Dr. Brian Freund received his medical degree from McMaster University and received his dental and specialist training at the University of Toronto. He practices as an Oral and Maxillofacial Surgeon at the Chrysalis Dental Centre in Toronto with special interests in immediately loaded implant rehabilitation, neuromuscular dysfunction and minimally invasive facial rejuvenation.

Dr. Steven Bongard obtained his DDS degree from the University of Toronto Faculty of Dentistry. He is the founder and clinical head of Chrysalis Dental Centre in Toronto, a dental implant only facility focused on “same day” dental implant solutions.
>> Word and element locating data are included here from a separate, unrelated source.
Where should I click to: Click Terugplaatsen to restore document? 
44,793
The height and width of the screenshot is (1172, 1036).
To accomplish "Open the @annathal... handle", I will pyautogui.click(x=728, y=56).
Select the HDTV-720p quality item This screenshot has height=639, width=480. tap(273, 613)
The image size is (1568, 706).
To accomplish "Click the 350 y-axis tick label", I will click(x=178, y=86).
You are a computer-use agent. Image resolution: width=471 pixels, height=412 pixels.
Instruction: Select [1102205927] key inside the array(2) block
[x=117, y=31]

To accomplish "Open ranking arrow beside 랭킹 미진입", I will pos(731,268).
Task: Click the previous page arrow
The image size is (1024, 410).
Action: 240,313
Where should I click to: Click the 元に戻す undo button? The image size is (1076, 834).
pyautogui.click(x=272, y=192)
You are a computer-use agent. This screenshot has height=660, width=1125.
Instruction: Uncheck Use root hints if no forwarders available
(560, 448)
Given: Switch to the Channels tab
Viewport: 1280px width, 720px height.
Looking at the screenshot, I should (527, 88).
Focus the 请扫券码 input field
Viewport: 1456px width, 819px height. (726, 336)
Dr. Bongard has extensive experience in implant placement, bone grafting procedures, as well as the prosthetic component of implant restoration.

Dr. Alex Bongard practices at the Chrysalis Dental Centre with extensive surgical and restorative experience in both full arch and single tooth implantology. He is passionate about simplified immediacy with a patient centered approach to overcoming treatment barriers.

Dr. John P. Zarb earned his DDS at the University of Detroit Mercy in 1995, followed by graduate prosthodontic training at the University of Toronto, earning his MSc in 2002. Dr. Zarb is a staff prosthodontist at Mt Sinai Hospital in Toronto and a Clinical Assistant Professor at the University of Rochester, Eastman Institute for Oral Health.